*** Data to examine ***

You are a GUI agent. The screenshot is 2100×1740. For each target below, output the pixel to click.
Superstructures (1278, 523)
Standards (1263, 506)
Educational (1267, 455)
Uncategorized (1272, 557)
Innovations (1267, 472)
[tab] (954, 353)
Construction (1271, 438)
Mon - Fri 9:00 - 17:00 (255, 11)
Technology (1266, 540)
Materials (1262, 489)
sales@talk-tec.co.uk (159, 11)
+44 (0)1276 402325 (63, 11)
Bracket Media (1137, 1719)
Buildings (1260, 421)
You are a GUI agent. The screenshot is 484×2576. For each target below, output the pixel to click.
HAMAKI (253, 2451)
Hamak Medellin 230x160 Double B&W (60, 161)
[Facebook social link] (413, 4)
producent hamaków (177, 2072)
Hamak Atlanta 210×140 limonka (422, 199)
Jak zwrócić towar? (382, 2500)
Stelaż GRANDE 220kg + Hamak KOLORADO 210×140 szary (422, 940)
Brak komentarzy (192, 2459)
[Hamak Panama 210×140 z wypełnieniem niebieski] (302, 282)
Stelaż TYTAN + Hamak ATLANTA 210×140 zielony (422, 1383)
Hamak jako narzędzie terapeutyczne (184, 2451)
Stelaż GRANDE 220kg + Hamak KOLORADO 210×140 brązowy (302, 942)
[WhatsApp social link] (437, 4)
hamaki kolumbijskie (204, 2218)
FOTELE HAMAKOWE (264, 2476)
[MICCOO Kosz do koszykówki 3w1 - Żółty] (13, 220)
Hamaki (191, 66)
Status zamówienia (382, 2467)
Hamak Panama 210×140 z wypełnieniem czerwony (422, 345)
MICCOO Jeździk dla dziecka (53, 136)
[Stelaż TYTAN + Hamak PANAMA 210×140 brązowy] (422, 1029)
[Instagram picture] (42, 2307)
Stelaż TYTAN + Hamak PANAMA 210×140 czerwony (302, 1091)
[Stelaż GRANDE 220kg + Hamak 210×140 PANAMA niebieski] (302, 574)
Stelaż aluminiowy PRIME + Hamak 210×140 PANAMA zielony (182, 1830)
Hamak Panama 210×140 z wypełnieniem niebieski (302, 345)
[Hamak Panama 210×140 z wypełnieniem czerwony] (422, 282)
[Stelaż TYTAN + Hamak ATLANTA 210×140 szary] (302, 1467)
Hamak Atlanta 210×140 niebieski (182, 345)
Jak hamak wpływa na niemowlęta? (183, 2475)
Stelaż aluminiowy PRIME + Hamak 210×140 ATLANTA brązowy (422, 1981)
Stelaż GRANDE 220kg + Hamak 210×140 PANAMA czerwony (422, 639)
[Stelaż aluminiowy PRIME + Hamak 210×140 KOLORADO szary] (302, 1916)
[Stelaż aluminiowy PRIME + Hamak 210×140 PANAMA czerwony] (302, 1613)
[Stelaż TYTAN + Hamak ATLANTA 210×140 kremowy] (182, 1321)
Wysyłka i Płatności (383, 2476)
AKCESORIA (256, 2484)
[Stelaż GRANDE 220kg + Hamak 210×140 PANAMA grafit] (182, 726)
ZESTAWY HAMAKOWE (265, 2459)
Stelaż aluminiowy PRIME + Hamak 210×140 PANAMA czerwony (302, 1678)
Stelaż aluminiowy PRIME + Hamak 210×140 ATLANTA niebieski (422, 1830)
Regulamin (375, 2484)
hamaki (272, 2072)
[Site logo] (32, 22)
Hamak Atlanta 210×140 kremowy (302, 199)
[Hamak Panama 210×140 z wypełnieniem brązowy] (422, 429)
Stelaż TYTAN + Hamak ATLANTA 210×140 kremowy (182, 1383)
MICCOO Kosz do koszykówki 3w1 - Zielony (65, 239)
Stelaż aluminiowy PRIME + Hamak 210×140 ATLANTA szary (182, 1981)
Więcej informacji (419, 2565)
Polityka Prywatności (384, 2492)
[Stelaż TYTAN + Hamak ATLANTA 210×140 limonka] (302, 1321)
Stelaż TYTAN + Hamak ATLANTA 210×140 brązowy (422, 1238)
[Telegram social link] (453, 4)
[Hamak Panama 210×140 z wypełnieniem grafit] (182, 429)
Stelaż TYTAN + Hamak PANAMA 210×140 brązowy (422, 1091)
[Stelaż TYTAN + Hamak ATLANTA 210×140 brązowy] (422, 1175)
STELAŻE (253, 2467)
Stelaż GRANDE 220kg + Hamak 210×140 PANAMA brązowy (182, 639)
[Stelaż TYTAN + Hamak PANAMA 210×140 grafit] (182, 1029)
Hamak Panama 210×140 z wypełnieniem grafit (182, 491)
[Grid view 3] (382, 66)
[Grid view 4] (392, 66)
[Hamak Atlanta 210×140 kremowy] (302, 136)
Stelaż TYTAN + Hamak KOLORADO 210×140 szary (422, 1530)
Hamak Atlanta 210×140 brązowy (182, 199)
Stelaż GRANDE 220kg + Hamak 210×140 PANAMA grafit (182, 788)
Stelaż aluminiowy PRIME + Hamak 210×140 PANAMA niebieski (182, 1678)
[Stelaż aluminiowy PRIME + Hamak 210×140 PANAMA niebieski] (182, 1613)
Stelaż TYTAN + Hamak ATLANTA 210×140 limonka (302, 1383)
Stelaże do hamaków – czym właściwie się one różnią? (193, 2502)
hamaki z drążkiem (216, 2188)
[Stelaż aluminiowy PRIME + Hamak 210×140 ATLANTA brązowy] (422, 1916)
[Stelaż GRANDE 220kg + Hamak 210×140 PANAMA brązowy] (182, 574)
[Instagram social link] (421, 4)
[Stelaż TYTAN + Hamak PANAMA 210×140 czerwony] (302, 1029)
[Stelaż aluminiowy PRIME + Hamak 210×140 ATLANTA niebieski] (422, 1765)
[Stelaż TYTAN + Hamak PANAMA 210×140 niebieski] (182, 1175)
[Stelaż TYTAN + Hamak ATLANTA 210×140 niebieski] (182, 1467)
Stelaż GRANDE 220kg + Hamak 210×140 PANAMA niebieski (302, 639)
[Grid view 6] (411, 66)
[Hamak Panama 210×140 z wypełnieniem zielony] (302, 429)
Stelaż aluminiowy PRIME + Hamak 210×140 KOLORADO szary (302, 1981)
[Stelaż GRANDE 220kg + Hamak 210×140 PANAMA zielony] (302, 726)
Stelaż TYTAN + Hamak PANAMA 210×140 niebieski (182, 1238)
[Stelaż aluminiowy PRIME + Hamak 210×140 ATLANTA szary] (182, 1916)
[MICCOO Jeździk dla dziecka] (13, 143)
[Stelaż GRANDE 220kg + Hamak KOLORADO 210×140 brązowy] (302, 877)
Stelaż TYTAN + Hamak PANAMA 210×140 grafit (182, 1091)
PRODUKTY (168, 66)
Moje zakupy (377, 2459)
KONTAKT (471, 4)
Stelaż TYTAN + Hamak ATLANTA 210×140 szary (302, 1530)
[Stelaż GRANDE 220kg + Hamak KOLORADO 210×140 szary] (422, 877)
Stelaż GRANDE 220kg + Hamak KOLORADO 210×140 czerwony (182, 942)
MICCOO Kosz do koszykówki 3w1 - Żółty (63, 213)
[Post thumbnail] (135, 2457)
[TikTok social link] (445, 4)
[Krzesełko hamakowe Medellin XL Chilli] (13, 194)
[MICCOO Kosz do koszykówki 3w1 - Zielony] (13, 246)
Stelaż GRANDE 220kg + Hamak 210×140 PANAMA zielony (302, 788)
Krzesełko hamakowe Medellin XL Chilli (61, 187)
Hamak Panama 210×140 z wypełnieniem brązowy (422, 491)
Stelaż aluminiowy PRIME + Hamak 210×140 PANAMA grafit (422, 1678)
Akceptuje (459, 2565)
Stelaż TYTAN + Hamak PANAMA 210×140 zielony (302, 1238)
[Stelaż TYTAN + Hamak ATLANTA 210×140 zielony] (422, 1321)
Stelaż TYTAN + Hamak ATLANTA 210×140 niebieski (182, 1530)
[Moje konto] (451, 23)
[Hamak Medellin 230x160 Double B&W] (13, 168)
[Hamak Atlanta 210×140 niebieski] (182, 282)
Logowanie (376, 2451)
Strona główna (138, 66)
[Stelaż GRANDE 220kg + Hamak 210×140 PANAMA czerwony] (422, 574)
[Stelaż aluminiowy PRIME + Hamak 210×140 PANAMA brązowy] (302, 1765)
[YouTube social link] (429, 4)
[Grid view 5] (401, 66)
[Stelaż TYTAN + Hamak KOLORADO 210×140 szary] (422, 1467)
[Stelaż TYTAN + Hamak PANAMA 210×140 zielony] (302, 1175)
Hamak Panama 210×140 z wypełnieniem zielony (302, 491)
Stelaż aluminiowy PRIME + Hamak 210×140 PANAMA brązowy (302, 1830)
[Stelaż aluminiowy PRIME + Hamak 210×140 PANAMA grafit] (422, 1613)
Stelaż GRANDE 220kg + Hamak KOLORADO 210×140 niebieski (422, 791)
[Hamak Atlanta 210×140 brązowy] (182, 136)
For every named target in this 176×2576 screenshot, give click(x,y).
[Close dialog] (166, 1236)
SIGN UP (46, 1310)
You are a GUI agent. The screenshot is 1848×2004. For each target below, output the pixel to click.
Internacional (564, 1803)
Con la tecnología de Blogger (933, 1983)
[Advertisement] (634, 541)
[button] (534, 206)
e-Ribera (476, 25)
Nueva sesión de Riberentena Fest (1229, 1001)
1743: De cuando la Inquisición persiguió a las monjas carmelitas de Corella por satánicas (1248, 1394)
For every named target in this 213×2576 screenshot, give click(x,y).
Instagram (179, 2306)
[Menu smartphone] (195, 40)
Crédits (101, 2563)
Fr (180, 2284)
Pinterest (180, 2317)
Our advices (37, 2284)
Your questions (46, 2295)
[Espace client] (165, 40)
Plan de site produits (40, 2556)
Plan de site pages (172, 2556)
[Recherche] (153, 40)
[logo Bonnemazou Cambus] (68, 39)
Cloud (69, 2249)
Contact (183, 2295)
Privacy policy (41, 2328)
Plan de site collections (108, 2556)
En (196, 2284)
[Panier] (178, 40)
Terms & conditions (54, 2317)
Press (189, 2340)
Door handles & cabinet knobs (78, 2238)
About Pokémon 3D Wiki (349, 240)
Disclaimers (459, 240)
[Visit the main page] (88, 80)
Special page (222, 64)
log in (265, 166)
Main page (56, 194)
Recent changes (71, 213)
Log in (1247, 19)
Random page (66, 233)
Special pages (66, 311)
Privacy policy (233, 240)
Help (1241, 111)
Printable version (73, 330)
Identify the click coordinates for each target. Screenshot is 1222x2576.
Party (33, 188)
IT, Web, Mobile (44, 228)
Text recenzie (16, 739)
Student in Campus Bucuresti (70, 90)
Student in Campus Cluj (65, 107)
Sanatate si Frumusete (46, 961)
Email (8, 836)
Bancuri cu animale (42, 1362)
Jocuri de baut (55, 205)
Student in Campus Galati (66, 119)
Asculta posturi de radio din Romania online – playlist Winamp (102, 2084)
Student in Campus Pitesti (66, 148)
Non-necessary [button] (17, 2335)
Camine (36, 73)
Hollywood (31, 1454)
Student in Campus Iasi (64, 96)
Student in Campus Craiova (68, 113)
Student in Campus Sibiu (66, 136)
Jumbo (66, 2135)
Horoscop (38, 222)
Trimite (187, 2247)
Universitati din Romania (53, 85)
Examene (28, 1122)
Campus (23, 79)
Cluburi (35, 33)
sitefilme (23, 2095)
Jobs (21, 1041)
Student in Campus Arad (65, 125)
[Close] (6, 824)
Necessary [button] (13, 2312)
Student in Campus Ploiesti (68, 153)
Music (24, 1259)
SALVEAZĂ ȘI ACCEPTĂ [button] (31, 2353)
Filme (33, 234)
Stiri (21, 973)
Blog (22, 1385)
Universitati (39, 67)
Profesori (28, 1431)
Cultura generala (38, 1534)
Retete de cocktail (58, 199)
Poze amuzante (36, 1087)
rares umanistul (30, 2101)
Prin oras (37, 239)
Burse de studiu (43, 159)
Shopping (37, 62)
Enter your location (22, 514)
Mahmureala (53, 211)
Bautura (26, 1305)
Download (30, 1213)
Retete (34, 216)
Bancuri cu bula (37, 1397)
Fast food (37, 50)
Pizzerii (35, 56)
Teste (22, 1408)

*** End of Data to examine ***

__Exercise__. Only the lines above from the line with "Stelaż TYTAN + Hamak PANAMA 210×140 czerwony (302, 1091)" to the line with "Jak hamak wpływa na niemowlęta? (183, 2475)", those two lines included, should be reproduced exactly.

__Worked solution__.
Stelaż TYTAN + Hamak PANAMA 210×140 czerwony (302, 1091)
[Stelaż GRANDE 220kg + Hamak 210×140 PANAMA niebieski] (302, 574)
Stelaż aluminiowy PRIME + Hamak 210×140 PANAMA zielony (182, 1830)
Hamak Panama 210×140 z wypełnieniem niebieski (302, 345)
[Hamak Panama 210×140 z wypełnieniem czerwony] (422, 282)
[Stelaż TYTAN + Hamak ATLANTA 210×140 szary] (302, 1467)
Hamak Atlanta 210×140 niebieski (182, 345)
Jak hamak wpływa na niemowlęta? (183, 2475)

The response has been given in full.